--- Exercise requirements ---
Once you have read the records, write them out again exactly.

--- Source material ---
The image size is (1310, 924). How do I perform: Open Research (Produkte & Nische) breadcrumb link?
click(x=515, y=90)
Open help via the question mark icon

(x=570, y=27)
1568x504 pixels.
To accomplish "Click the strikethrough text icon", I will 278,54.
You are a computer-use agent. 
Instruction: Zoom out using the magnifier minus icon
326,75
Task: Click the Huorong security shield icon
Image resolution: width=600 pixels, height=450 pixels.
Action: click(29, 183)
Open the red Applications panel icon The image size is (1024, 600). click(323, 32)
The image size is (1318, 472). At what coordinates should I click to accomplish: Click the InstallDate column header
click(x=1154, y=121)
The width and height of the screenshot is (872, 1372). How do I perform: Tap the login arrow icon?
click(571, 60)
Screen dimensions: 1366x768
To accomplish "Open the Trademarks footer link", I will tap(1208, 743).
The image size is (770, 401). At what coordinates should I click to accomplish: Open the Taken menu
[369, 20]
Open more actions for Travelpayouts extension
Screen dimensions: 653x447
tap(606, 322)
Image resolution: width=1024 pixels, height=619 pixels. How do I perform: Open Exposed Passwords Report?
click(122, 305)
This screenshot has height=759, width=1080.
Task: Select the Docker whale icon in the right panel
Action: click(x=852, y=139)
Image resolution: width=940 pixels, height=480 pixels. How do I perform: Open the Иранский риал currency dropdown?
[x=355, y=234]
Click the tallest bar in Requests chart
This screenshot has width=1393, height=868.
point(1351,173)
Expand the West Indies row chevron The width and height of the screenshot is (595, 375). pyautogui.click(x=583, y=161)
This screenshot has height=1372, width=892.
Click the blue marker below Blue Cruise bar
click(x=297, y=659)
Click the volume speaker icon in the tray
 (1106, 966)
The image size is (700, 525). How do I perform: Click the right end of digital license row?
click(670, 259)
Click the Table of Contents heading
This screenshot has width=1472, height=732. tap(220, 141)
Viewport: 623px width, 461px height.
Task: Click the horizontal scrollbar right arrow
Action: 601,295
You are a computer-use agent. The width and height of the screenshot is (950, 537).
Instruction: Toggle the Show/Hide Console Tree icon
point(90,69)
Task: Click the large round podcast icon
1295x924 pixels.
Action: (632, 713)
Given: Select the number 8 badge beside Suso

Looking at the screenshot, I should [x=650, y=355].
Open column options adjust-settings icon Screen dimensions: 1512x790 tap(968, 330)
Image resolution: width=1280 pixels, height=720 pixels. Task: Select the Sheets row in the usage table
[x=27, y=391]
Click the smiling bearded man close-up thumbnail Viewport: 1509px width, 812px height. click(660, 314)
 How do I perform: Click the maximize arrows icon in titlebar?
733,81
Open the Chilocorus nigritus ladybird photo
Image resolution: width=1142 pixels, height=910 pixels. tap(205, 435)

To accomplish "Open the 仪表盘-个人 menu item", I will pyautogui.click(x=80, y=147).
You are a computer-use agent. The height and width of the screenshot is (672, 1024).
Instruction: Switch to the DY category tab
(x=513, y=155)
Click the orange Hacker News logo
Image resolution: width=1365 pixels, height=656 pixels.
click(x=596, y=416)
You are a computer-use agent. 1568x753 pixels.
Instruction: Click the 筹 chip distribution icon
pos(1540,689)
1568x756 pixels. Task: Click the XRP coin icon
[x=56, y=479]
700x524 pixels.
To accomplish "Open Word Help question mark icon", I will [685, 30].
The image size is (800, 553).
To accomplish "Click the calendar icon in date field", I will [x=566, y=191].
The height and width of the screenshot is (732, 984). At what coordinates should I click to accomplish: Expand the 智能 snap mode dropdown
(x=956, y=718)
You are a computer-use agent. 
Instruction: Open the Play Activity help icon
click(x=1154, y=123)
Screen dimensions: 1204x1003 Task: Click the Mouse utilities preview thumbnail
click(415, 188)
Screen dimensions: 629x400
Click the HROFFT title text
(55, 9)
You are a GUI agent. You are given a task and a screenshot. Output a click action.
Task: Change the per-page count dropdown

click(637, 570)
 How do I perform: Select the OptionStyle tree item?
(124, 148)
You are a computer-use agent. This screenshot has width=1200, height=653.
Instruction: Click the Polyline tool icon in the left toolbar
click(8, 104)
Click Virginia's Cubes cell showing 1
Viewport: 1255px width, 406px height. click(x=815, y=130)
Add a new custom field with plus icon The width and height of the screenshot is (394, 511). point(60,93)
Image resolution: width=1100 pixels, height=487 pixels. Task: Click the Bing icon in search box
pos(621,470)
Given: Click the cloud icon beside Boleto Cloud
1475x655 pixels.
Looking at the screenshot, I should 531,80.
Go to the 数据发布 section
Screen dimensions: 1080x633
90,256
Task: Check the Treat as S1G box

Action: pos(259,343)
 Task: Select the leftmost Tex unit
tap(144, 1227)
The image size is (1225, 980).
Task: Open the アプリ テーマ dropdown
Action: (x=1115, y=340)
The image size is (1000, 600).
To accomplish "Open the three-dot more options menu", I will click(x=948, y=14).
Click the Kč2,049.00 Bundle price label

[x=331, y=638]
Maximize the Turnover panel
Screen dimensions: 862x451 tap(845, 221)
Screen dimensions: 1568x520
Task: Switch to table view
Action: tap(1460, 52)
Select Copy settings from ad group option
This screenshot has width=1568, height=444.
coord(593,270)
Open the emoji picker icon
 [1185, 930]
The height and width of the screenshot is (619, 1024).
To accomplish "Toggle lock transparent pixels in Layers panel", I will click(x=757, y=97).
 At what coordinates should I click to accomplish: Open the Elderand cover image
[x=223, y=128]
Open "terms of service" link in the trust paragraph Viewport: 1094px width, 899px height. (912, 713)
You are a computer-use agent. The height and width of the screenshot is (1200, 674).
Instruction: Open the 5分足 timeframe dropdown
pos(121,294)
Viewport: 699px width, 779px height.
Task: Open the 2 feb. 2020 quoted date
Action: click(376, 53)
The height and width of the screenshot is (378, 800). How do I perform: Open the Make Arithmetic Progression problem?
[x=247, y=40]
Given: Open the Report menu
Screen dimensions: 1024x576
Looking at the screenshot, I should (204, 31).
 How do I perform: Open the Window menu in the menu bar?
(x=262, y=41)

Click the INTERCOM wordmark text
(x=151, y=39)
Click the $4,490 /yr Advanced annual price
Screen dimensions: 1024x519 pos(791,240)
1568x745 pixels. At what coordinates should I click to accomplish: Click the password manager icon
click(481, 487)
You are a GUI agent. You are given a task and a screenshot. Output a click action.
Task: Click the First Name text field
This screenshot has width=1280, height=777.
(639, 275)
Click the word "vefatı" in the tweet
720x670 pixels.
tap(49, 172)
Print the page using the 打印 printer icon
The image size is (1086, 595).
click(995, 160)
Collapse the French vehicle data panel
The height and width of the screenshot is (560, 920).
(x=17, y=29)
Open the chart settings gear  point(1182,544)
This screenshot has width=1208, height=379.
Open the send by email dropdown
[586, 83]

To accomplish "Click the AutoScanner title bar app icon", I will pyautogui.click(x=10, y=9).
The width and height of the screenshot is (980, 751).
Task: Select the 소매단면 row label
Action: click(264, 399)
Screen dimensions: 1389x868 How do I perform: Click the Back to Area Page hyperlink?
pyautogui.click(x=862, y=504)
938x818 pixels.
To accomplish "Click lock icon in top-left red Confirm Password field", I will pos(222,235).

--- Answer to the problem ---
The image size is (1310, 924). How do I perform: Open Research (Produkte & Nische) breadcrumb link?
click(x=515, y=90)
Open help via the question mark icon

(x=570, y=27)
1568x504 pixels.
To accomplish "Click the strikethrough text icon", I will 278,54.
You are a computer-use agent. 
Instruction: Zoom out using the magnifier minus icon
326,75
Task: Click the Huorong security shield icon
Image resolution: width=600 pixels, height=450 pixels.
Action: click(29, 183)
Open the red Applications panel icon The image size is (1024, 600). click(323, 32)
The image size is (1318, 472). At what coordinates should I click to accomplish: Click the InstallDate column header
click(x=1154, y=121)
The width and height of the screenshot is (872, 1372). How do I perform: Tap the login arrow icon?
click(571, 60)
Screen dimensions: 1366x768
To accomplish "Open the Trademarks footer link", I will tap(1208, 743).
The image size is (770, 401). At what coordinates should I click to accomplish: Open the Taken menu
[369, 20]
Open more actions for Travelpayouts extension
Screen dimensions: 653x447
tap(606, 322)
Image resolution: width=1024 pixels, height=619 pixels. How do I perform: Open Exposed Passwords Report?
click(122, 305)
This screenshot has height=759, width=1080.
Task: Select the Docker whale icon in the right panel
Action: click(x=852, y=139)
Image resolution: width=940 pixels, height=480 pixels. How do I perform: Open the Иранский риал currency dropdown?
[x=355, y=234]
Click the tallest bar in Requests chart
This screenshot has width=1393, height=868.
point(1351,173)
Expand the West Indies row chevron The width and height of the screenshot is (595, 375). pyautogui.click(x=583, y=161)
This screenshot has height=1372, width=892.
Click the blue marker below Blue Cruise bar
click(x=297, y=659)
Click the volume speaker icon in the tray
 (1106, 966)
The image size is (700, 525). How do I perform: Click the right end of digital license row?
click(670, 259)
Click the Table of Contents heading
This screenshot has width=1472, height=732. tap(220, 141)
Viewport: 623px width, 461px height.
Task: Click the horizontal scrollbar right arrow
Action: 601,295
You are a computer-use agent. The width and height of the screenshot is (950, 537).
Instruction: Toggle the Show/Hide Console Tree icon
point(90,69)
Task: Click the large round podcast icon
1295x924 pixels.
Action: (632, 713)
Given: Select the number 8 badge beside Suso

Looking at the screenshot, I should [x=650, y=355].
Open column options adjust-settings icon Screen dimensions: 1512x790 tap(968, 330)
Image resolution: width=1280 pixels, height=720 pixels. Task: Select the Sheets row in the usage table
[x=27, y=391]
Click the smiling bearded man close-up thumbnail Viewport: 1509px width, 812px height. click(660, 314)
 How do I perform: Click the maximize arrows icon in titlebar?
733,81
Open the Chilocorus nigritus ladybird photo
Image resolution: width=1142 pixels, height=910 pixels. tap(205, 435)

To accomplish "Open the 仪表盘-个人 menu item", I will pyautogui.click(x=80, y=147).
You are a computer-use agent. The height and width of the screenshot is (672, 1024).
Instruction: Switch to the DY category tab
(x=513, y=155)
Click the orange Hacker News logo
Image resolution: width=1365 pixels, height=656 pixels.
click(x=596, y=416)
You are a computer-use agent. 1568x753 pixels.
Instruction: Click the 筹 chip distribution icon
pos(1540,689)
1568x756 pixels. Task: Click the XRP coin icon
[x=56, y=479]
700x524 pixels.
To accomplish "Open Word Help question mark icon", I will [685, 30].
The image size is (800, 553).
To accomplish "Click the calendar icon in date field", I will [x=566, y=191].
The height and width of the screenshot is (732, 984). At what coordinates should I click to accomplish: Expand the 智能 snap mode dropdown
(x=956, y=718)
You are a computer-use agent. 
Instruction: Open the Play Activity help icon
click(x=1154, y=123)
Screen dimensions: 1204x1003 Task: Click the Mouse utilities preview thumbnail
click(415, 188)
Screen dimensions: 629x400
Click the HROFFT title text
(55, 9)
You are a GUI agent. You are given a task and a screenshot. Output a click action.
Task: Change the per-page count dropdown

click(637, 570)
 How do I perform: Select the OptionStyle tree item?
(124, 148)
You are a computer-use agent. This screenshot has width=1200, height=653.
Instruction: Click the Polyline tool icon in the left toolbar
click(8, 104)
Click Virginia's Cubes cell showing 1
Viewport: 1255px width, 406px height. click(x=815, y=130)
Add a new custom field with plus icon The width and height of the screenshot is (394, 511). point(60,93)
Image resolution: width=1100 pixels, height=487 pixels. Task: Click the Bing icon in search box
pos(621,470)
Given: Click the cloud icon beside Boleto Cloud
1475x655 pixels.
Looking at the screenshot, I should 531,80.
Go to the 数据发布 section
Screen dimensions: 1080x633
90,256
Task: Check the Treat as S1G box

Action: pos(259,343)
 Task: Select the leftmost Tex unit
tap(144, 1227)
The image size is (1225, 980).
Task: Open the アプリ テーマ dropdown
Action: (x=1115, y=340)
The image size is (1000, 600).
To accomplish "Open the three-dot more options menu", I will click(x=948, y=14).
Click the Kč2,049.00 Bundle price label

[x=331, y=638]
Maximize the Turnover panel
Screen dimensions: 862x451 tap(845, 221)
Screen dimensions: 1568x520
Task: Switch to table view
Action: tap(1460, 52)
Select Copy settings from ad group option
This screenshot has width=1568, height=444.
coord(593,270)
Open the emoji picker icon
 [1185, 930]
The height and width of the screenshot is (619, 1024).
To accomplish "Toggle lock transparent pixels in Layers panel", I will click(x=757, y=97).
 At what coordinates should I click to accomplish: Open the Elderand cover image
[x=223, y=128]
Open "terms of service" link in the trust paragraph Viewport: 1094px width, 899px height. (912, 713)
You are a computer-use agent. The height and width of the screenshot is (1200, 674).
Instruction: Open the 5分足 timeframe dropdown
pos(121,294)
Viewport: 699px width, 779px height.
Task: Open the 2 feb. 2020 quoted date
Action: click(376, 53)
The height and width of the screenshot is (378, 800). How do I perform: Open the Make Arithmetic Progression problem?
[x=247, y=40]
Given: Open the Report menu
Screen dimensions: 1024x576
Looking at the screenshot, I should (204, 31).
 How do I perform: Open the Window menu in the menu bar?
(x=262, y=41)

Click the INTERCOM wordmark text
(x=151, y=39)
Click the $4,490 /yr Advanced annual price
Screen dimensions: 1024x519 pos(791,240)
1568x745 pixels. At what coordinates should I click to accomplish: Click the password manager icon
click(481, 487)
You are a GUI agent. You are given a task and a screenshot. Output a click action.
Task: Click the First Name text field
This screenshot has width=1280, height=777.
(639, 275)
Click the word "vefatı" in the tweet
720x670 pixels.
tap(49, 172)
Print the page using the 打印 printer icon
The image size is (1086, 595).
click(995, 160)
Collapse the French vehicle data panel
The height and width of the screenshot is (560, 920).
(x=17, y=29)
Open the chart settings gear  point(1182,544)
This screenshot has width=1208, height=379.
Open the send by email dropdown
[586, 83]

To accomplish "Click the AutoScanner title bar app icon", I will pyautogui.click(x=10, y=9).
The width and height of the screenshot is (980, 751).
Task: Select the 소매단면 row label
Action: click(264, 399)
Screen dimensions: 1389x868 How do I perform: Click the Back to Area Page hyperlink?
pyautogui.click(x=862, y=504)
938x818 pixels.
To accomplish "Click lock icon in top-left red Confirm Password field", I will pos(222,235).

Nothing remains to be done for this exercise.